## 阅读文本
•••••
以此类推,在处理每一行时都要进行一次子查询,效率较低。
Subqueries in the From Clause
Find the average instructors’ salaries of those departments where the average salary is greater than $42,000.
select dept_name, avg (salary) as avg_salary
from instructor
group by dept_name
having avg (salary) > 42000;
或者:
select dept_name, avg_salary
from (
select dept_name, avg (salary) as avg_salary
from instructor
group by dept_name
) tmp
where avg_salary > 42000;
With Clause
Find all departments with the maximum budget
with max_budget as
(
select max(budget) value
from department
)
select department.dept_name
from department, max_budget
where department.budget = max_budget.value;
Find all departments where the total salary is greater than the average of the total salary at all departments
with dept_total as
(
select dept_name, sum(salary) value
from instructor
group by dept_name
),
dept_total_avg as
(
select avg(value) value
from dept_total
)
select dept_name
from dept_total, dept_total_avg
where dept_total.value > dept_total_avg.value;
Scalar Subquery
List all departments along with the number of instructors in each department
select dept_name, count(*) as num_instructors
from instructor
group by dept_name;
或者:
select dept_name,
(
select count(*)
•••••
## 任务
A – 请将阅读文本中从“以此类推,在处理每一行时都要进行一次子查询,效率较低。”到“greater than $42,000.”的部分照原样复制下来。
B – 用两句话概括阅读文本。
•••••
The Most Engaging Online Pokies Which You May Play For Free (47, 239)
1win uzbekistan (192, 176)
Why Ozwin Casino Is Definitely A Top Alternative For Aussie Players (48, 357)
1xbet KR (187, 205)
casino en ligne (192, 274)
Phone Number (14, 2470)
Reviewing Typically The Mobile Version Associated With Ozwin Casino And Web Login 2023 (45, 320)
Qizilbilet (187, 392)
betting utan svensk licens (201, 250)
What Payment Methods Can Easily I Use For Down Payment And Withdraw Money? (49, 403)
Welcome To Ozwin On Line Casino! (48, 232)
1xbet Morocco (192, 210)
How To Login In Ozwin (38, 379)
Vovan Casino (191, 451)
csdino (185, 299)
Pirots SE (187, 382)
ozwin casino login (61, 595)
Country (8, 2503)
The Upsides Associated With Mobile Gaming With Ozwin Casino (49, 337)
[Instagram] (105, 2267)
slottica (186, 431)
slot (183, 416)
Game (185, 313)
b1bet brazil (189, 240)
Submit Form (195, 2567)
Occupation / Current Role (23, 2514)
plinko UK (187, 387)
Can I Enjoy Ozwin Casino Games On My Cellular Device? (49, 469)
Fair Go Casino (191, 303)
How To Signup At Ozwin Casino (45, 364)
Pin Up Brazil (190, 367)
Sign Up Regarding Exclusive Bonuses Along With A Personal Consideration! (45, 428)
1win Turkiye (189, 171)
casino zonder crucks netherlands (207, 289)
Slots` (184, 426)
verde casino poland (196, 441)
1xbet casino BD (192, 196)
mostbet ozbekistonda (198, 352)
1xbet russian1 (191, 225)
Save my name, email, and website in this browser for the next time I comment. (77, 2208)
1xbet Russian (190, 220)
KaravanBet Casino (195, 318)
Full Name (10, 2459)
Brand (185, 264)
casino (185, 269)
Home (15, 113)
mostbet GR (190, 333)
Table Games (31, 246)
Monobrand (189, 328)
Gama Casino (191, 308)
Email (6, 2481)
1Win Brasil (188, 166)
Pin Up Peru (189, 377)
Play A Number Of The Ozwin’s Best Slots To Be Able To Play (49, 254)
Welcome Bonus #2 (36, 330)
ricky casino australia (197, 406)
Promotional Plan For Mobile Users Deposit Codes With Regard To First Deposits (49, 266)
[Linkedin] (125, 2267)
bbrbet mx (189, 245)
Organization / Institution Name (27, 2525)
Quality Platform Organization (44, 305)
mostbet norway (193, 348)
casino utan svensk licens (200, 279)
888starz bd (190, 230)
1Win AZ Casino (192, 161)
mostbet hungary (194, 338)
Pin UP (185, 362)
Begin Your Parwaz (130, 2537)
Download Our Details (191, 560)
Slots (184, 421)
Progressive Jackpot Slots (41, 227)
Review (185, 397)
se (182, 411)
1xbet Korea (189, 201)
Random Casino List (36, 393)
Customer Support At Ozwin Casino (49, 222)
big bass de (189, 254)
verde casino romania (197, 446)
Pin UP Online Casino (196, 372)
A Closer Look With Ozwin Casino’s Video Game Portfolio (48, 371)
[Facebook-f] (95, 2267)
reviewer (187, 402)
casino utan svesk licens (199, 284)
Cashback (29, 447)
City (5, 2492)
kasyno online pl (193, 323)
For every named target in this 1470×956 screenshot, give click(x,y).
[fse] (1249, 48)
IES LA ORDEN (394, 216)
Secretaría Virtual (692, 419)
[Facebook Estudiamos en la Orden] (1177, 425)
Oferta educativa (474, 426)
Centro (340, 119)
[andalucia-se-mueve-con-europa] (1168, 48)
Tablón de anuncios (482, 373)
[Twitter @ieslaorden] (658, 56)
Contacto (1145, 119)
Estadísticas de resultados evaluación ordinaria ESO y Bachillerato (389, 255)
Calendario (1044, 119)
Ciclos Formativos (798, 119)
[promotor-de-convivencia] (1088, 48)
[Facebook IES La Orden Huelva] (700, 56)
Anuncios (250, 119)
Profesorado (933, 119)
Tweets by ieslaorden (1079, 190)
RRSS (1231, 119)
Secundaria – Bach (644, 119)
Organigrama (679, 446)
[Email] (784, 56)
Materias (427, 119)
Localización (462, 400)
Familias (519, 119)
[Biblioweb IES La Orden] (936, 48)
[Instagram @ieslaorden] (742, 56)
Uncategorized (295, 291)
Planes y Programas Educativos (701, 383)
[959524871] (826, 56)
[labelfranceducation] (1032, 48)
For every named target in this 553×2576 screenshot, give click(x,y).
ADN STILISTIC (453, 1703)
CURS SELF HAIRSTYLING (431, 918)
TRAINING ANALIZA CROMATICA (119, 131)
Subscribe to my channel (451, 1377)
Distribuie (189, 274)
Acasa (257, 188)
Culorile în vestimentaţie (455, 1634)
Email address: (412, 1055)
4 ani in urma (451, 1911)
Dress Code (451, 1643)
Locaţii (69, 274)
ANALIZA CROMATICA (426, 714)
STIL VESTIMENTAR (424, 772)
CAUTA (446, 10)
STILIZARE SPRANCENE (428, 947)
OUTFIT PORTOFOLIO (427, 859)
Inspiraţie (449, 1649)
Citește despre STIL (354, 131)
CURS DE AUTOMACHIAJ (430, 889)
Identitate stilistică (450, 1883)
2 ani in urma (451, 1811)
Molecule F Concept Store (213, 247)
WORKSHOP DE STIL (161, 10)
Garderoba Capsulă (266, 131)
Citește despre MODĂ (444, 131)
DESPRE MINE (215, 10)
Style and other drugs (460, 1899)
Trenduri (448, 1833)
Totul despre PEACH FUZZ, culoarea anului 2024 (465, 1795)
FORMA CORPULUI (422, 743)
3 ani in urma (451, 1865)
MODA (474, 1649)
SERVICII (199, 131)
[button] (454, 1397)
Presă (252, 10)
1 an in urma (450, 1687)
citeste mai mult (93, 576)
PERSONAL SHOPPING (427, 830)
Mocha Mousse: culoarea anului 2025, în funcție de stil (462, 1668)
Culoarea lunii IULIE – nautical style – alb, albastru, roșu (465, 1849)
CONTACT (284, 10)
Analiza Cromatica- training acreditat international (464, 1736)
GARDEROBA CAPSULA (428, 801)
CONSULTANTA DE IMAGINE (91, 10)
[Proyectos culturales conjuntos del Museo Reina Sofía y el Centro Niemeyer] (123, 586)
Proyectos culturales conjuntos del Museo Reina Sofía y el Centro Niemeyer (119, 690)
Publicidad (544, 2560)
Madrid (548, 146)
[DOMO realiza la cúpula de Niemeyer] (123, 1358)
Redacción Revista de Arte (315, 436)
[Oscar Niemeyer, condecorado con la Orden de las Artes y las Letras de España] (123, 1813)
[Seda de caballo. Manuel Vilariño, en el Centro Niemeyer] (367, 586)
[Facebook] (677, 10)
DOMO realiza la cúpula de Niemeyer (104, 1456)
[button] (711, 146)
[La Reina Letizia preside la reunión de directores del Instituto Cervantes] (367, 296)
•••••
## 任务答案
A –
以此类推,在处理每一行时都要进行一次子查询,效率较低。
Subqueries in the From Clause
Find the average instructors’ salaries of those departments where the average salary is greater than $42,000.

B – 阅读文本先指出每处理一行都要执行一次子查询时效率较低，然后在 FROM 子句子查询一节中给出两种写法，一种用 HAVING，另一种在 FROM 中嵌套子查询，找出平均工资高于 42000 美元的系及其平均工资。接着它用 WITH 子句查询预算最高的系以及总工资高于各系总工资平均值的系，并在标量子查询一节中用按 dept_name 分组计数的查询列出每个系的教员人数。